Work order — An exact reproduction of all the entries is the expected answer.

Given data —

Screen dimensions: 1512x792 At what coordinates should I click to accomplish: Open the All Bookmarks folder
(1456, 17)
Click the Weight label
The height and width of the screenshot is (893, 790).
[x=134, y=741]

Answer space —
Screen dimensions: 1512x792 At what coordinates should I click to accomplish: Open the All Bookmarks folder
(1456, 17)
Click the Weight label
The height and width of the screenshot is (893, 790).
[x=134, y=741]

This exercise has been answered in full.